Wylde provided some that traits may indicate behavioral mimicry. “A shy cat might indicate that the owner is either very quiet and introverted themselves, creating a calm environment that suits a shy cat, or that the cat may have had limited socialization during kittenhood. The owner may need to work on building the cat’s confidence through gentle socialization techniques.”

He went on: “A cuddly cat usually suggests that the owner has built a strong bond based on trust and affection. The owner likely provides plenty of attention and positive interactions. However, it’s essential for the owner to ensure the cat’s needs for play and mental stimulation are also met, as overly clingy behavior can sometimes be a sign of boredom or anxiety.”

Destructive cat
A stock image shows a cat lying next to a severely scratched sofa, a clear sign of aggressiveness.
bombermoon/iStock/Getty Images Plus

Wylde said traits like fierceness and destructiveness aren’t always due to the owner’s personality. In fact, both behaviors suggest there isn’t enough mental stimulation for the pet.

“A feisty cat may suggest an owner who enjoys playful interactions and encourages active engagement with their pet,” he said. “It could also mean the owner provides plenty of stimulation and play opportunities. However, if the cat’s feistiness leads to aggression or overly rough play, it may indicate that the owner needs to focus on proper boundaries and training.”

He continued: “A cat with destructive tendencies might imply that the owner needs to provide more environmental enrichment and mental stimulation. It could also indicate a lack of training or proper outlets for the cat’s natural instincts. The owner might need to invest in appropriate toys, scratching posts or training to redirect destructive behaviors.”

However Sterling said she believes a feisty cat that mobs other cats might be mirroring a bossy person.

“A destructive cat most likely reflects a person who is angry at the world and lashes out,” she said.

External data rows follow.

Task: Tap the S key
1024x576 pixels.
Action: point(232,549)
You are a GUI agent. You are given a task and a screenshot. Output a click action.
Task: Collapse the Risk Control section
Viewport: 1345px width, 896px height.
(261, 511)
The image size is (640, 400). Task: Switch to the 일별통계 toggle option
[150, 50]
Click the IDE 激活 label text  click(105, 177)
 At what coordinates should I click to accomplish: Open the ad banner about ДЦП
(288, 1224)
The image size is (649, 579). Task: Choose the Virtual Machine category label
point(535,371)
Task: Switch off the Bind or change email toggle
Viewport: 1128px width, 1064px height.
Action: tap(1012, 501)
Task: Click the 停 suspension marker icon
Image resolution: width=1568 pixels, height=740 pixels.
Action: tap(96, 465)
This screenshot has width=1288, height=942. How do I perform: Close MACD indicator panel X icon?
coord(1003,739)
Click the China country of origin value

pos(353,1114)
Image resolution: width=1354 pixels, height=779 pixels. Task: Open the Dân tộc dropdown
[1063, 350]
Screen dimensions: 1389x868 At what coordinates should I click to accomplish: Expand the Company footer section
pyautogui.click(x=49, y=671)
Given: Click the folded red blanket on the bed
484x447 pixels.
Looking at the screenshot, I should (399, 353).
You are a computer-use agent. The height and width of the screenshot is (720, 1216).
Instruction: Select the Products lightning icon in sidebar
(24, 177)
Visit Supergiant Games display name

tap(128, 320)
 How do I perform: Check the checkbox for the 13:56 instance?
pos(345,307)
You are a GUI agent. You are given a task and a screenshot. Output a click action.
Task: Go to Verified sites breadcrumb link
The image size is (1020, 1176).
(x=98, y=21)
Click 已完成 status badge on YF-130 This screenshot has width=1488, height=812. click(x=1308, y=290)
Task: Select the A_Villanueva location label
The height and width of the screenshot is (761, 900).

Wylde explained that a cat’s upbringing, day-to-day life and even genes can significantly affect the way it acts. The owner’s personality is not likely to influence destructive or feisty behavior in a cat, he said.

“There are a number of behaviors in the owner that could indirectly lead to the cat being destructive, however. Destructive behavior can be a result of boredom in cats, for example, which might be the case if the owner is indifferent to the cat and leaves it to its own devices,” he said.

“A feisty cat or one with a higher level of aggression…could also mean that the cat has gotten used to having to struggle in its everyday life, which could point towards the owner being a bit carefree with regards to the needs of the cat,” Wylde said.

“But all in all, I don’t think that the personality of the owner plays a significant role in a cat’s personality.”